Dwóch chłopców i ich siostra, w wieku od 4 do 12 lat, zostało zabitych w Dortmundzie na zachodzie Niemiec, po czym mieszkanie, w którym znajdowały się dzieci, celowo podpalono - ogłosiły w nocy z piątku na sobotę niemiecka policja i prokuratura. O śmierć dzieci podejrzana jest partnerka ich ojca.

W piątek 3 sierpnia nad ranem strażacy zostali wezwani do pożaru w mieszkaniu na parterze. Znaleźli tam ciała dwojga dzieci, 4-letniego chłopca i 12-letniej dziewczynki. Ich ciężko ranny 10-letni brat zmarł krótko po przewiezieniu do szpitala.

Celowe podpalenie

Policja i prokuratura informowała wtedy, że z autopsji wynika, iż śmierć trojga dzieci nastąpiła na skutek aktu przestępczego.
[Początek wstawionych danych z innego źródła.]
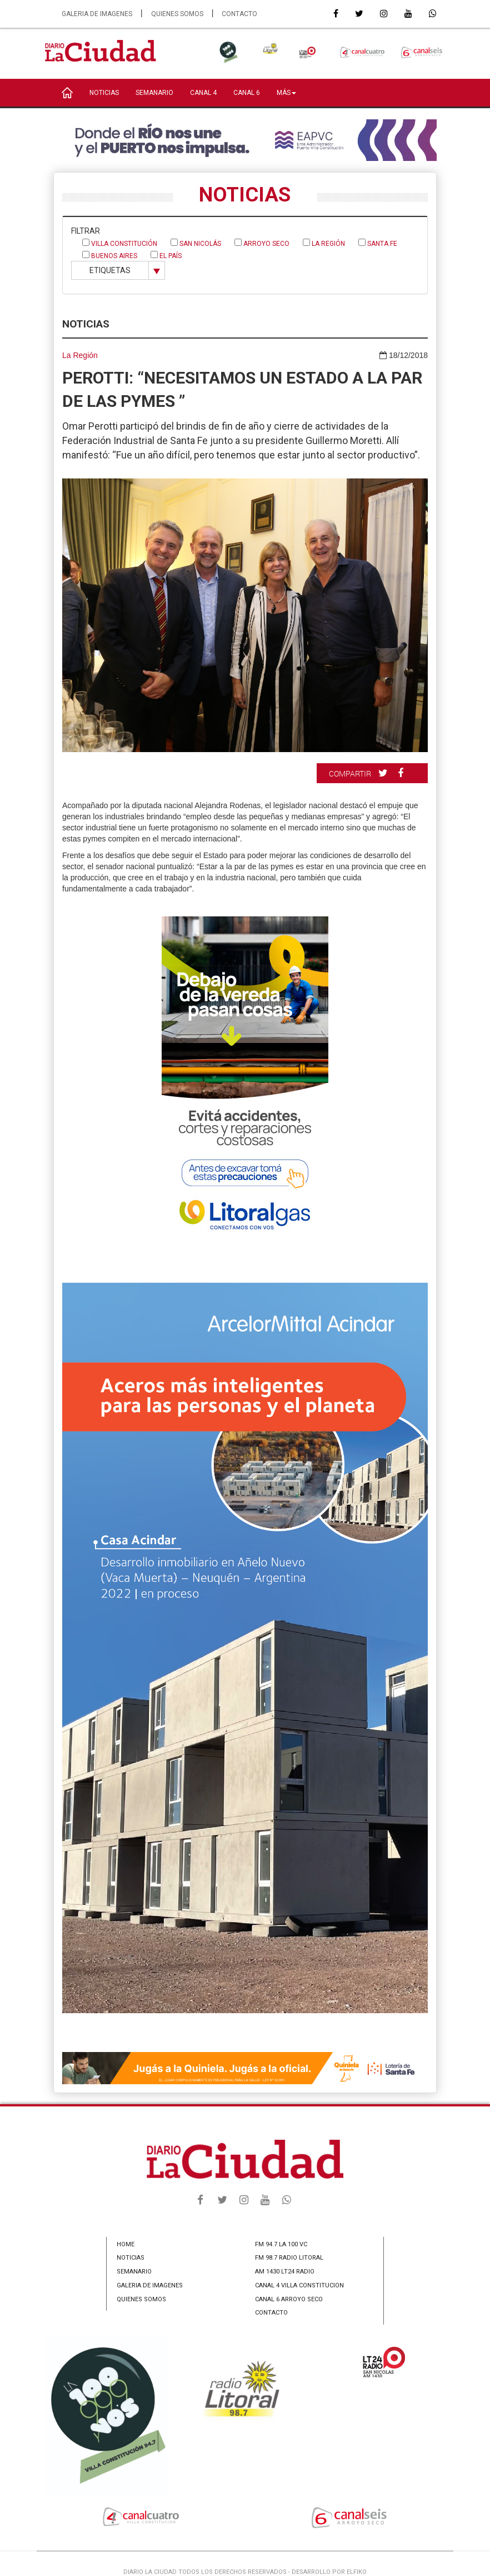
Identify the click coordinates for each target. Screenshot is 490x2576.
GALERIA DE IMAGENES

Nie podano więcej szczegółów ze względu na dobro śledztwa. Już w piątek podejrzewano, że ogień zaprószono celowo.

Winna partnerka ojca?

W nocy z piątku na sobotę niemiecka policja i prokuratura poinformowała, że o spowodowanie śmierci dzieci jest podejrzana 29-letnia partnerka ich ojca. Kobieta została zatrzymana jeszcze w piątek. Według śledczych, w sprawę nie był zamieszany 41-letni ojciec trojga dzieci, którego żona nie żyje od kilku lat.

Podali oni też, że pierwszy pożar w mieszkaniu tej rodziny zgłoszono w lutym, ale policja uznała wówczas, że to dzieci zaprószyły ogień.